Pointing data for screenshots:

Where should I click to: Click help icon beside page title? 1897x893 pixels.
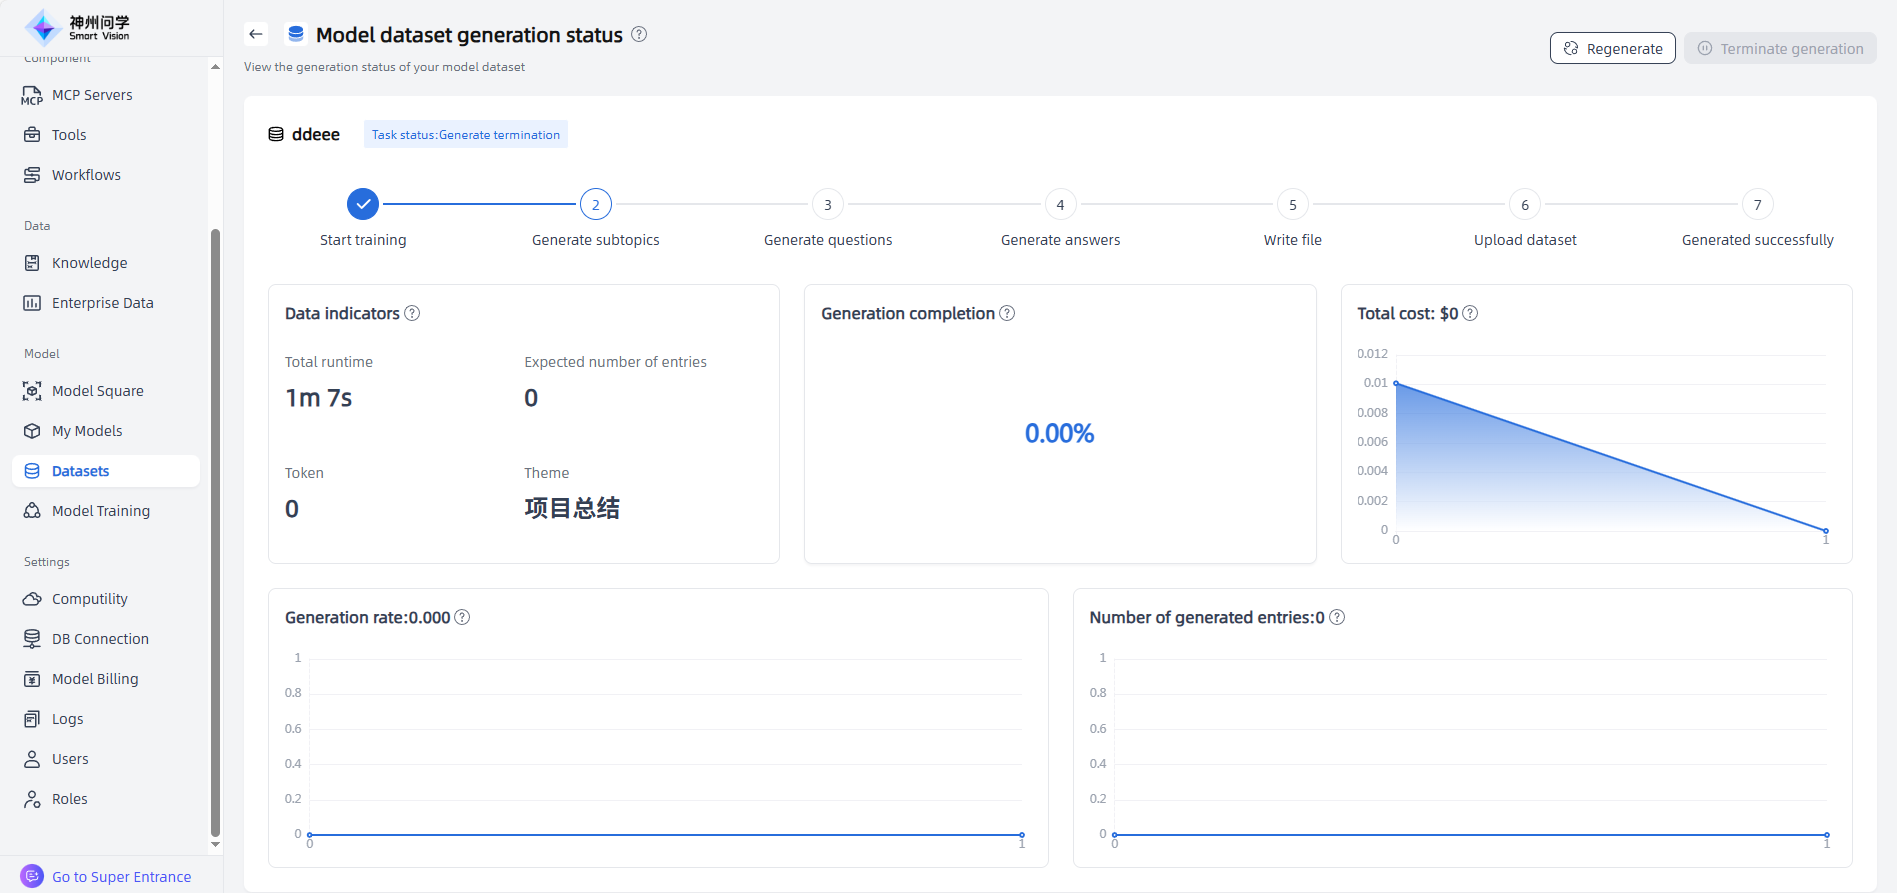pos(639,34)
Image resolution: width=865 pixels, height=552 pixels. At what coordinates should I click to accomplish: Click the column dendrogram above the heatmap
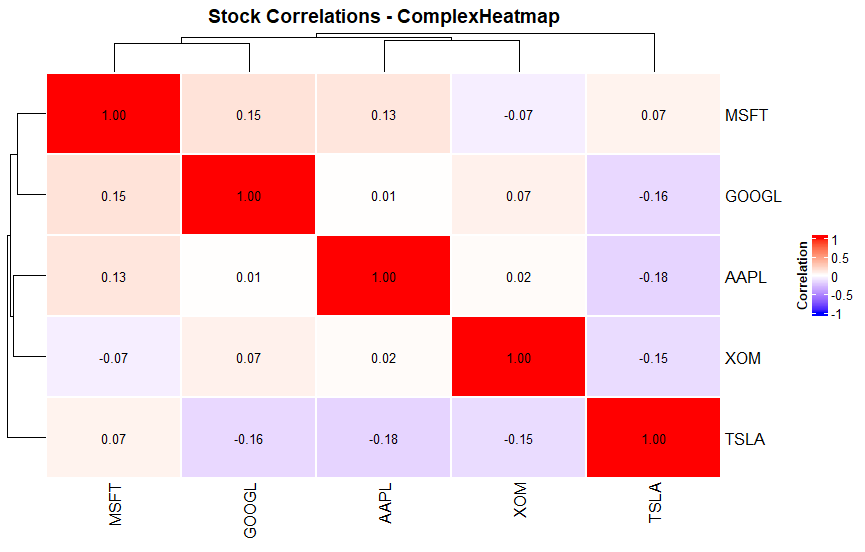pyautogui.click(x=384, y=40)
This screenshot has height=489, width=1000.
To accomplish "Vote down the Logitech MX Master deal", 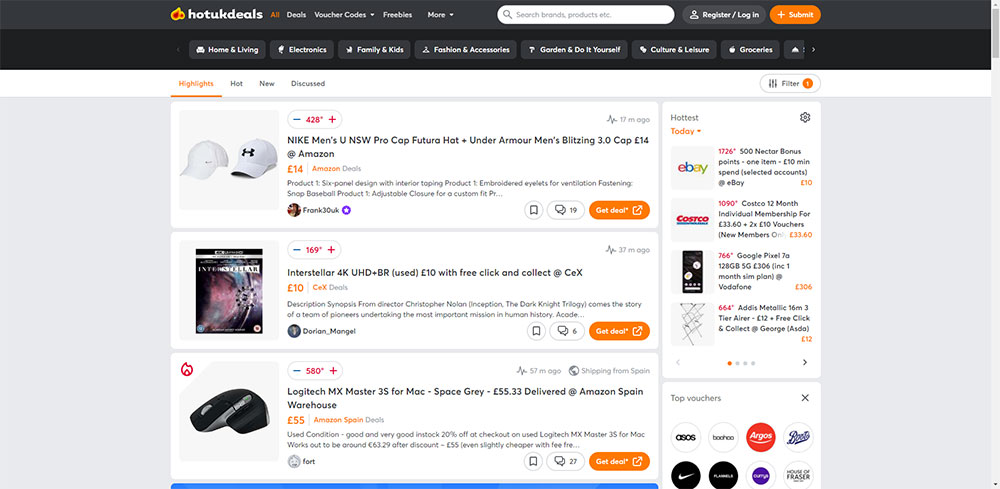I will tap(297, 371).
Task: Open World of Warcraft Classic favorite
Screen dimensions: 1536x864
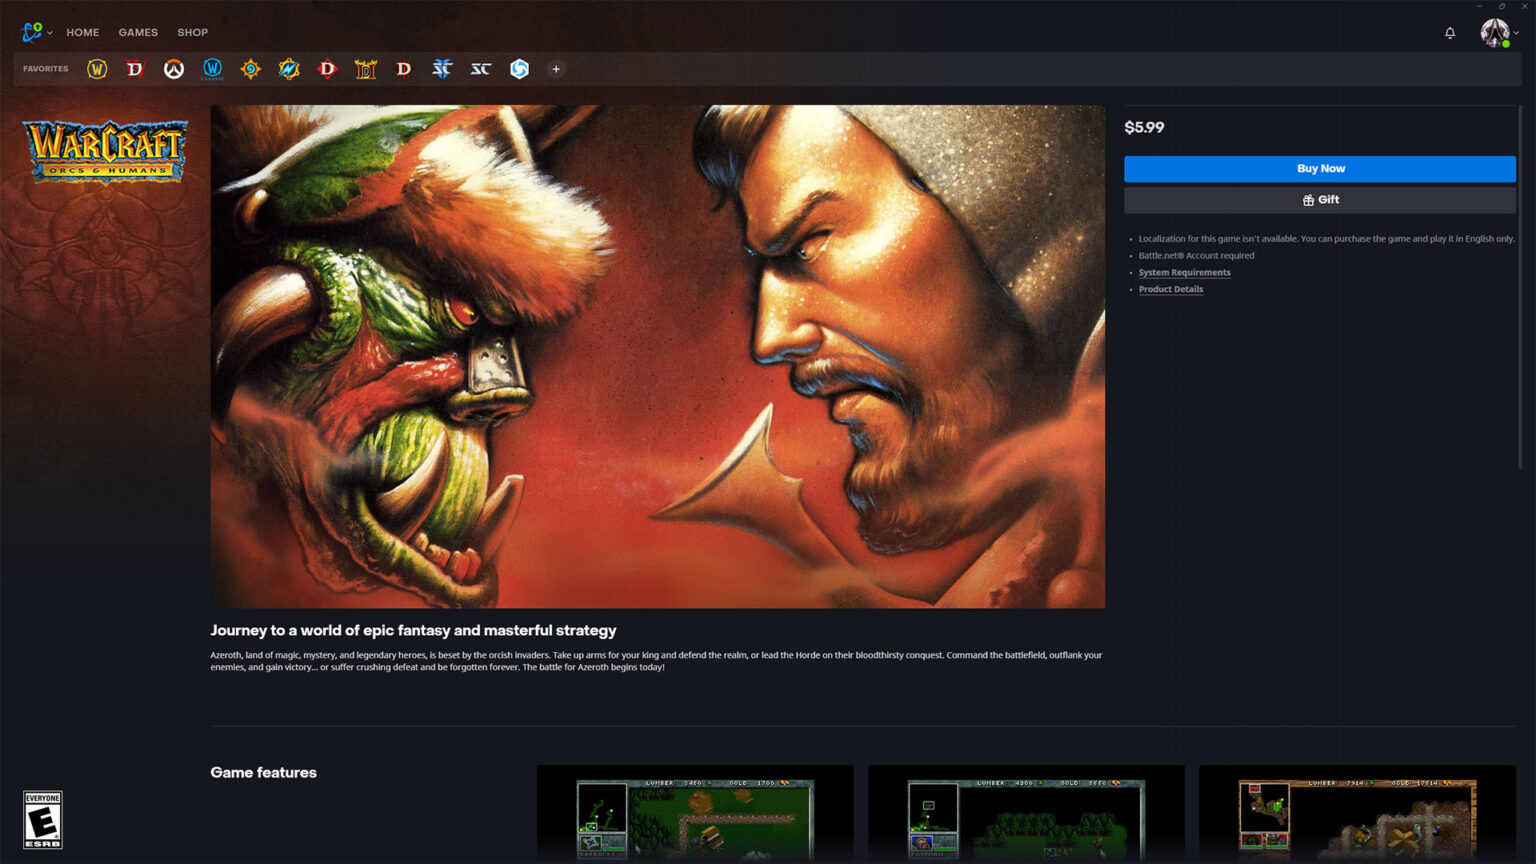Action: click(212, 69)
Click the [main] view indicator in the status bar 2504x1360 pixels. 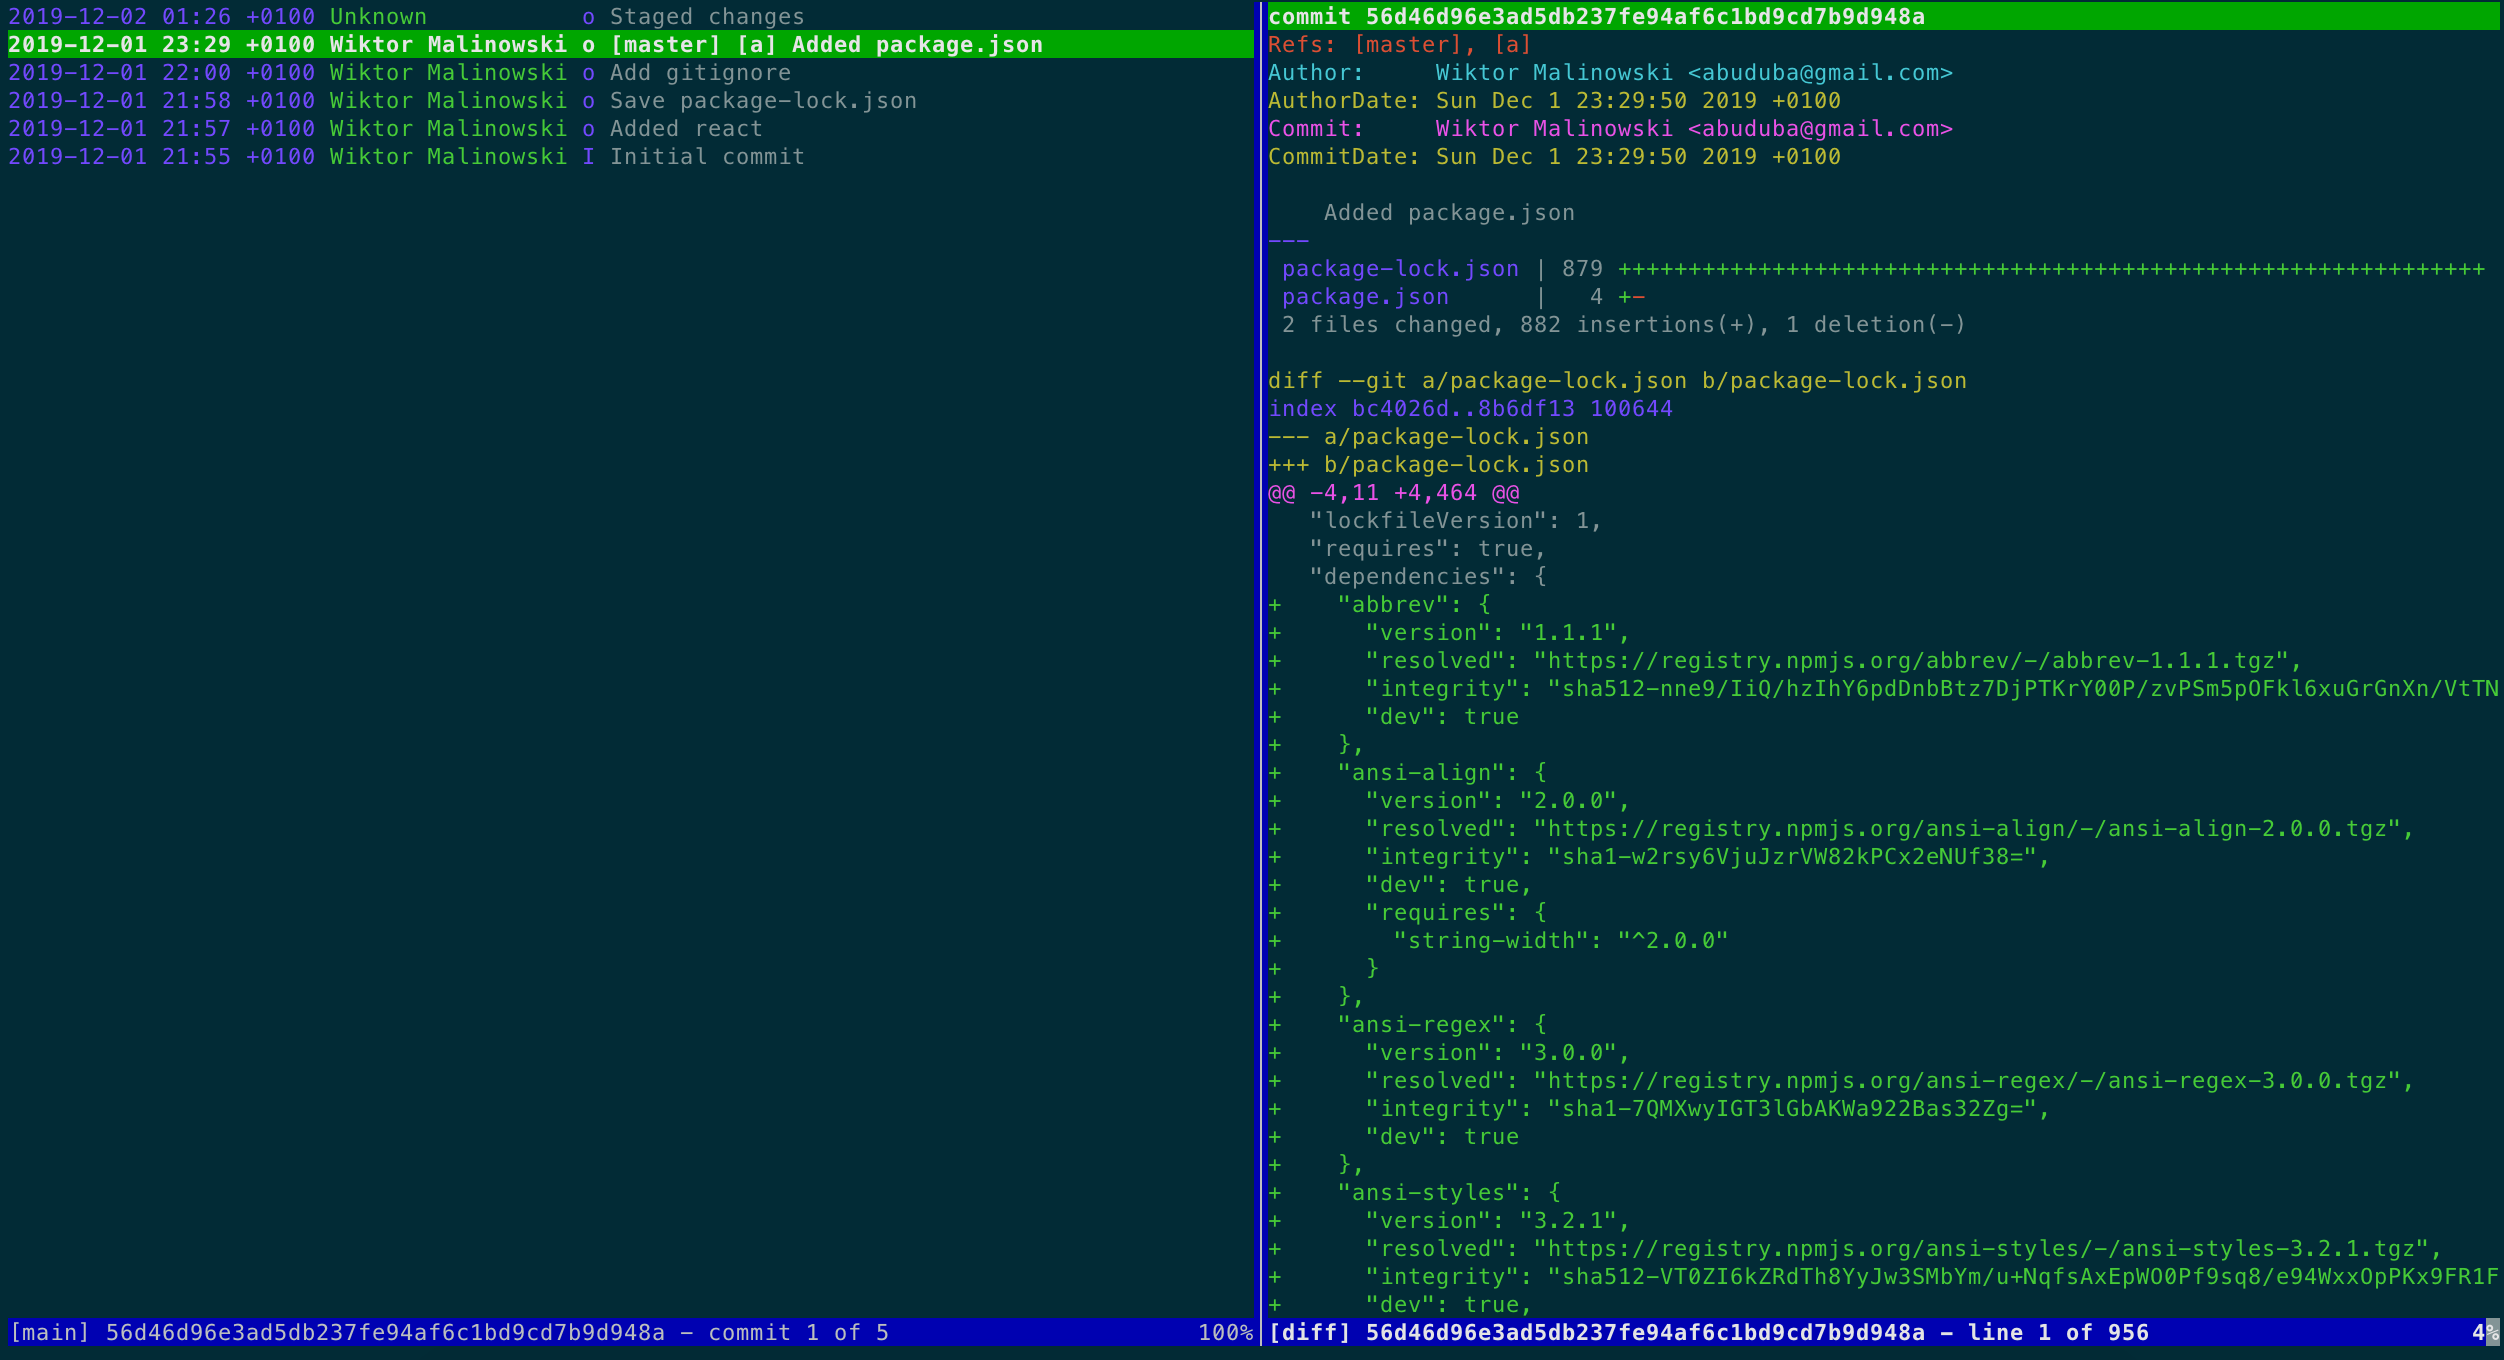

Problem details -
Update the entries from the line containing "Task: Open World of Warcraft Classic favorite" through the end of the entries, changing "status bar" to "footer" and keeping everything else the same. Leave the pictures out of your answer.

Correct answer -
Task: Open World of Warcraft Classic favorite
Screen dimensions: 1536x864
Action: click(212, 69)
Click the [main] view indicator in the footer 2504x1360 pixels. 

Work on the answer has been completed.